Benvenuti a Venezia?

È la rendita immobiliare che ha contribuito pesantemente, e non da adesso, a spopolare Venezia, città unica al mondo. Ogni “buco” disponibile affittato a studenti e turisti. “Nei primi anni Novanta, quando è iniziato il turismo globale – ha dichiarato Andrea Segre al Venerdì di Repubblica – Venezia diventa sempre più faticosa. Con la pandemia si è svuotata: il turismo ha creato economia, ma è molto difficile comprare o affittare. Se si vuole che le persone restino a viverci, bisogna offrire alternative concrete”.

È da queste riflessioni che il regista nativo di Dolo (“Io sono Lì”, “L’ordine delle cose”, “La prima neve” girato in Trentino e diversi documentari tra cui “Molecole” e “Il pianeta in mare” su Marghera) ha preso spunto per realizzare “Welcome Venice” presentato nelle scorse settimane alle “Notti veneziane” delle Giornate degli autori, sezione parallela della Mostra internazionale d’arte cinematografica svoltasi agli inizi di settembre al Lido.

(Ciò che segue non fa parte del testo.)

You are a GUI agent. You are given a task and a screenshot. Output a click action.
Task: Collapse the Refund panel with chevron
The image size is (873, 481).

Ambientato in gran parte alla Giudecca, l’isola che si affaccia sull’omonimo Canale attraversato per anni dalle grandi navi, un vero e proprio scempio, che adesso il governo centrale ha deciso di far arrivare a Marghera, “Welcome Venice” rende con un’immagine concreta, quella di una famiglia divisa, la situazione, il processo di trasformazione di una città che vive sull’acqua, fragile e in continuo mutamento. “Pietro e Alvise sono gli eredi di una famiglia di pescatori. Si scontrano – è riportato nel catalogo delle Giornate degli autori – nella trasformazione inarrestabile che sta cambiando la vita e l’identità di Venezia e della sua gente. Pietro, nonostante fatiche e solitudini, vorrebbe continuare a pescare moeche, i granchi tipici della Laguna; Alvise, invece, vede nella loro casa alla Giudecca lo strumento ideale per ripartire tentando di entrare nell’élite del potere immobiliare che governa la città”. Una storia minima, familiare (con finale a sorpresa, di grande effetto), specchio di una realtà più ampia, che coinvolge Venezia tutta.

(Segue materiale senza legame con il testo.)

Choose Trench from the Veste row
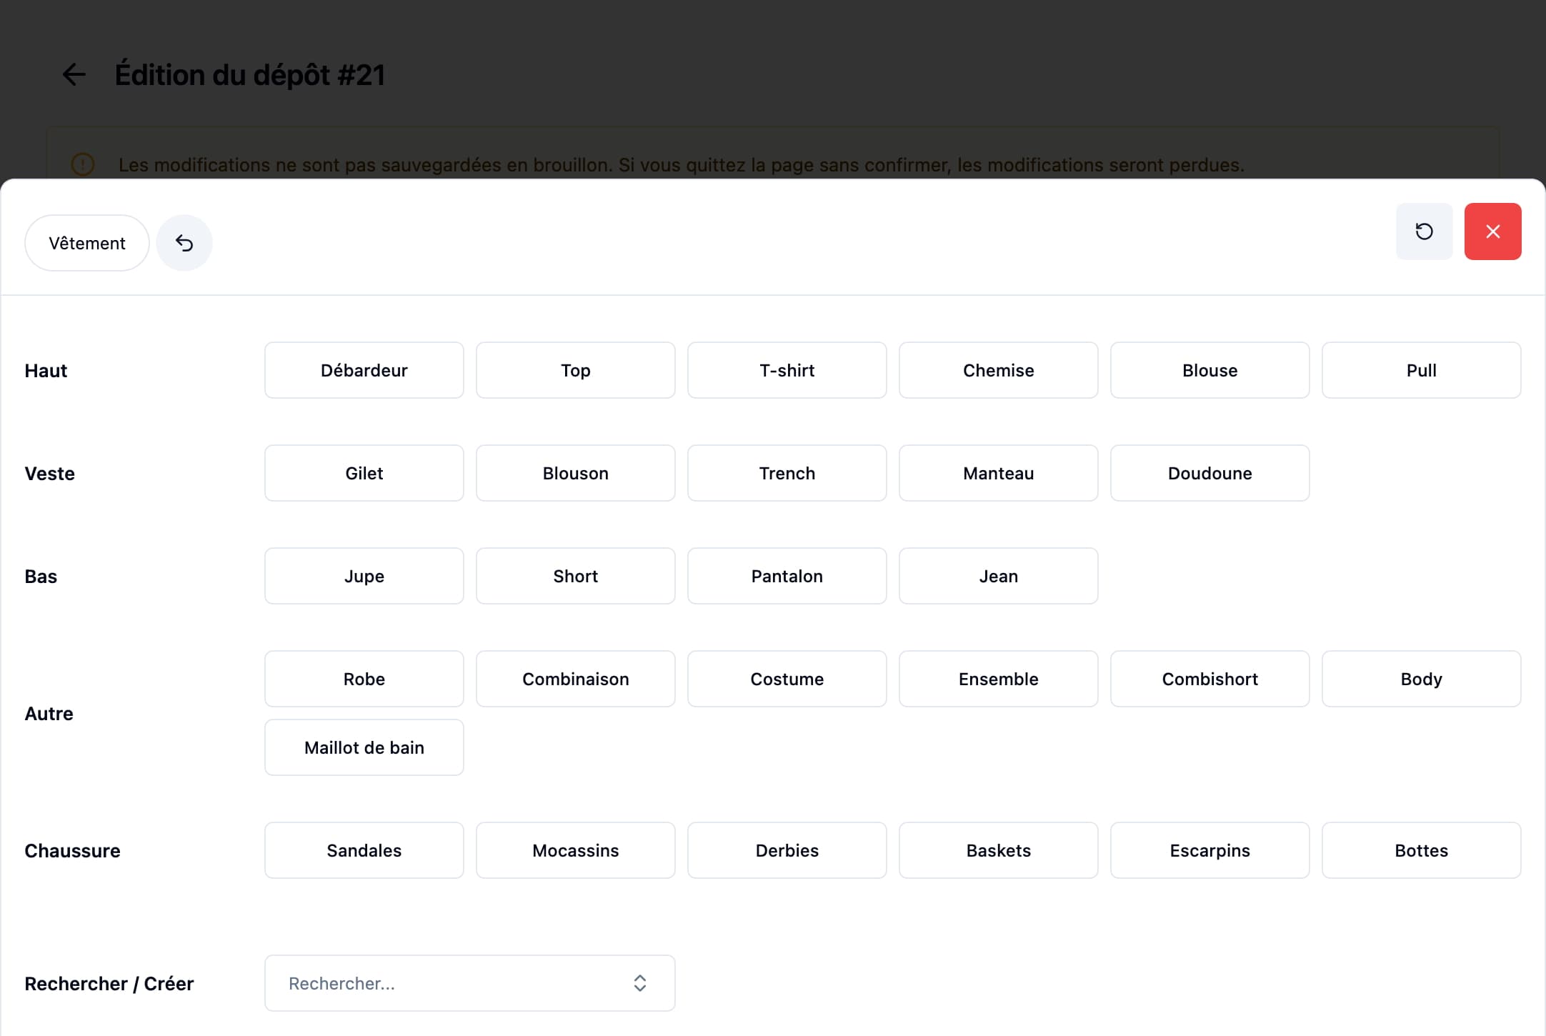 787,473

Un gruppo di attori affiatato fornisce spessore al racconto. Tra questi, Paolo Pierobon (“Qui rido io”, “La pelle dell’orso”, “Il capitale umano” alcune delle sue partecipazioni), Andrea Pennacchi (già con Segre in un paio di film, ma anche ne “L’incredibile storia dell’isola delle rose” e “La giusta distanza”), Ottavia Piccolo, origini bolzanine, da molti anni vive al Lido, Roberto Citran (nella sua lunga carriera anche una parte in “Diva” di Costanza Quatriglio girato nei mesi scorsi pure a Trento). Squarci delle barene della Laguna dove vengono pescate le moeche; scorci di struggente bellezza degli interstizi della Giudecca.

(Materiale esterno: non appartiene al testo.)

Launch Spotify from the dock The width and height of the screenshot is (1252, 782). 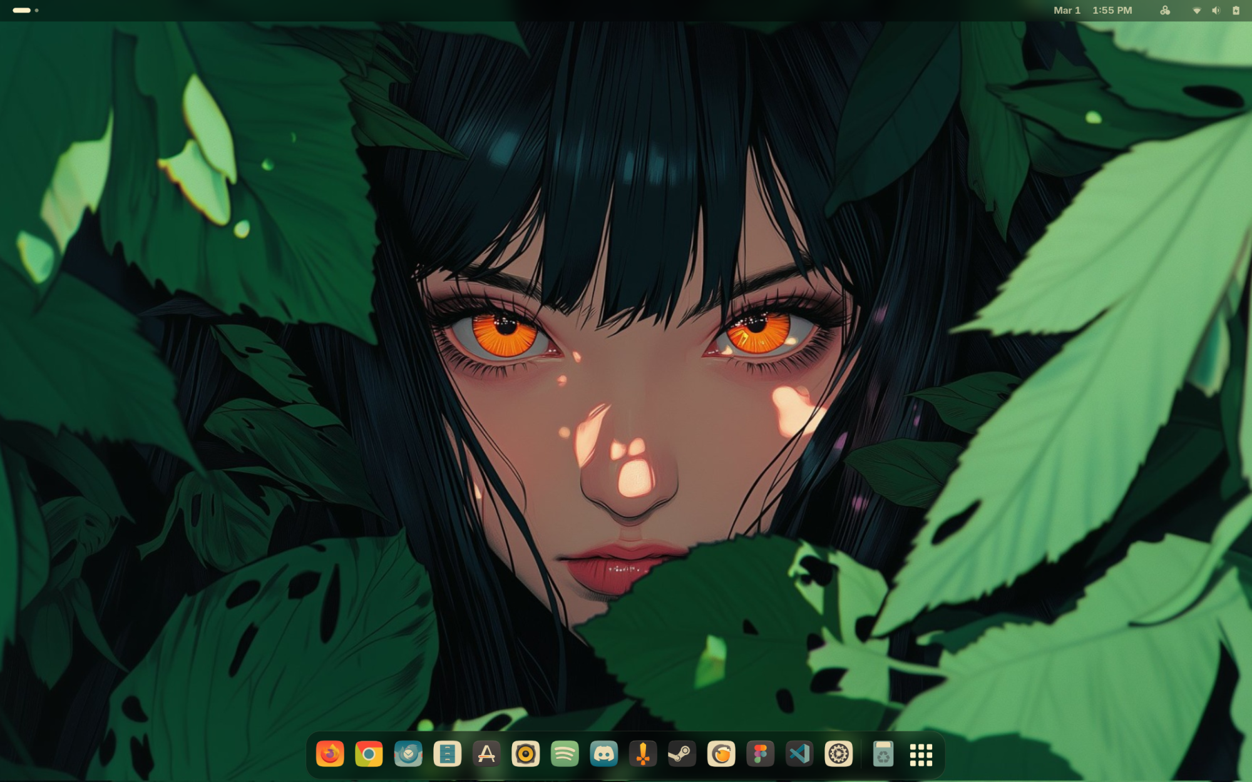click(x=565, y=754)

Un colpo al cuore, che arriva dritto, da una città che in tanti hanno dato per morente ma che, in fondo, chissà per quale arcano, è sempre lì, in movimento, sulle onde di marea, tra mare e laguna. Una sensazione, una percezione che lo storico Mario Isnenghi, veneziano doc, è stato capace di trasmettere come pochi nel suo magmatico e straordinario “Se Venezia vive. Una storia senza memoria”.